Extracted text
#####

# 2005 GTO wheel bolt spacing/ rotors



## danfigg (Sep 27, 2009)

I have been searching for parts for our GTO and found these rotors that show the bolt pattern is 4.72 inches or 5X120 MM. I know people were talking about bolt pattern for wheels. Is this an error-----Danfigg

Part Number: E35GD7299 2005-2006 GTO
MFR#: GD7299
EBC 3GD SPORT SLOTTED AND DIMPLED BRAKE DISCS, VENTED, BLACK ZINC, SET OF 2 -- 5 x 120 mm bolt hole pattern; 12.6 in. diameter; Features dimple drilled holes to eliminate rotor cracking, wide aperture slots that keep pads and rotors cooler, full width slots that help remove dirt, dust, debris, and water from the braking area and maintain a flat and parallel pad surface; With anti-corrosion coating that prevents ribbing and scoring of the rotor surface; Designed to eliminate rotor galling and improve brake efficiency; With EBC's limited 6-month or 10,000-mile warranty.


Part Number: CE120.62089 2005-2006 GTO
MFR#: 120.62089
CENTRIC PREMIUM BRAKE DISC, FLOATING TYPE, SOLD INDIVIDUALLY -- 5 x 4.72 in. bolt hole pattern; 12.58 in. outer diameter; 0.50 in. bolt size; 1.18 in. minimum thickness; Features double disc ground finish that ensures parallelism, eliminates run out, and provides near perfect disc thickness variation; Fully machined surfaces provide smoother, quieter stops, and longer brake pad life; OE specification center-split core castings offer proper heat transfer and thermal efficiency for improved braking power and safety; With superior black E-coating on all non-friction surface to provide long lasting corrosion protection; Meets or exceeds OEM standards; With Centric's limited 90-day or 3,000-mile warranty.

Location: Front


----------



## jpalamar (Jul 22, 2008)

Links where you found this?


----------



## AlaGreyGoat (Jul 6, 2006)

4.72 inches or 5X120 MM is correct for the GTO

Larry


----------



## danfigg (Sep 27, 2009)

sorry but I clicked on a site and the link came up but The brand name is at the beginning of the part number EBC was one and Centric was the other. I am just bringing this to the GTO sites attention as I remember that there was a debate as to the wheel lug spacing. 5X120 as opposed to the BMW size and the american size of 5X4.75. Remember folks I just got my GTO on july 31 and I am catching up on the info. There is lot of info here and I have gone almost thru the whole site already. I think I have this vehicle down but I am never ashamed to ask questions or bring something like this to the attention of the group. I am asking a question as the the validation of the info I provided. If it is wrong than I think it should be shared and the correct info should be given----Danfigg


----------

#####

Dataset
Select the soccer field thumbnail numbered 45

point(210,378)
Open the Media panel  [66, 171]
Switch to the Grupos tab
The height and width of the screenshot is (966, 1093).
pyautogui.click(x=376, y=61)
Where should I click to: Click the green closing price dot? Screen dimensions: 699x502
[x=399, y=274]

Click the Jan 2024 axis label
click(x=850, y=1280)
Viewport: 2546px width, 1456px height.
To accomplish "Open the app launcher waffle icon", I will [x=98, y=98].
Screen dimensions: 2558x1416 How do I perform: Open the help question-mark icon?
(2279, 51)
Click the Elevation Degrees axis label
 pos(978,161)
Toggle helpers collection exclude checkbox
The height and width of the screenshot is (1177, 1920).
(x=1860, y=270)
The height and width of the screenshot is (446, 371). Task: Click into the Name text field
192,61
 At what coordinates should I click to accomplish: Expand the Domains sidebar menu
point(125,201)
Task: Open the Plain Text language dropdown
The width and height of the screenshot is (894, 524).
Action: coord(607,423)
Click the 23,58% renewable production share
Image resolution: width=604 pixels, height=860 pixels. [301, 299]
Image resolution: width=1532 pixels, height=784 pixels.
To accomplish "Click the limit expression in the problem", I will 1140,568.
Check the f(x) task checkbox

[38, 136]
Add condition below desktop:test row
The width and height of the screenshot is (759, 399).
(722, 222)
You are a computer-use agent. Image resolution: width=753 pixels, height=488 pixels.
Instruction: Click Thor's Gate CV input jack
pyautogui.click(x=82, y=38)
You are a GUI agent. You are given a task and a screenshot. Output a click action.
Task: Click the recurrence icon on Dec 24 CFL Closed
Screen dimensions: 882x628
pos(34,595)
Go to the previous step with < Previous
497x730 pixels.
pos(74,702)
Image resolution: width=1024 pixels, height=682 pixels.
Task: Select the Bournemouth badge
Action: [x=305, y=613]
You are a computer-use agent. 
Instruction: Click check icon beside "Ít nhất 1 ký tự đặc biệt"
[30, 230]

#####

Tasks to perform
a: In the bolt pattern thread, on what date did danfigg get the GTO?
b: Convert the rows from the line with "Switch to the Grupos tab" to the line with "click(x=850, y=1280)" into a Markdown table with the columns Number and Line text. Number each line, and skip blank lines.

Results of the tasks
a: July 31.

b:
| Number | Line text |
|---|---|
| 1 | Switch to the Grupos tab |
| 2 | The height and width of the screenshot is (966, 1093). |
| 3 | pyautogui.click(x=376, y=61) |
| 4 | Where should I click to: Click the green closing price dot? Screen dimensions: 699x502 |
| 5 | [x=399, y=274] |
| 6 | Click the Jan 2024 axis label |
| 7 | click(x=850, y=1280) |